Critiques pour l'événement Les Gens
25 janv. 2014
8/10
74
Une longue histoire d'amour théâtrale lie Edward Bond à Alain Françon : le metteur en scène a grandement contribué à faire découvrir le dramaturge anglais en France en adaptant notamment ses Pièces de guerre il y a tout juste vingt ans. L'entente entre les deux se révèle à ce point concluante que Bond écrit pour Françon cinq pièces regroupées sous la « Quinte de Paris » dont Les Gens constitue le quatrième volet.

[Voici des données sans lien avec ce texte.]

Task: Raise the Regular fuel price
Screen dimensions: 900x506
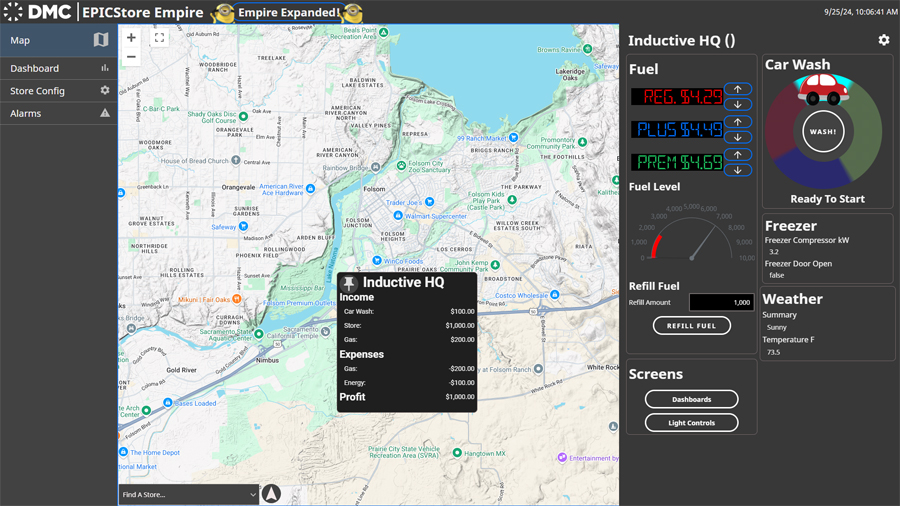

Publiée en 2005, cette vision post-concentrationnaire du monde fait évoluer un quatuor de personnages désœuvrés et déshumanisés. Comment survivre dans un univers où plus rien n'existe ? Comment ne pas céder à la noirceur absolue lorsque l'on n'a plus foi en rien ? En se frottant à un dramaturge qu'il connaît dans les moindres détails, Françon signe au TGP de Saint-Denis une adaptation paradoxalement haletante et suspendue, très physique et par ailleurs méditative. Cette alliance des contraires peut surprendre mais la sauce ne tourne jamais au vinaigre. Les comédiens assurent une performance rigoureuse et hallucinée, et le souffle pestilentiel de cette déliquescence universelle nous est crachée avec dégoût au visage. Du grand art.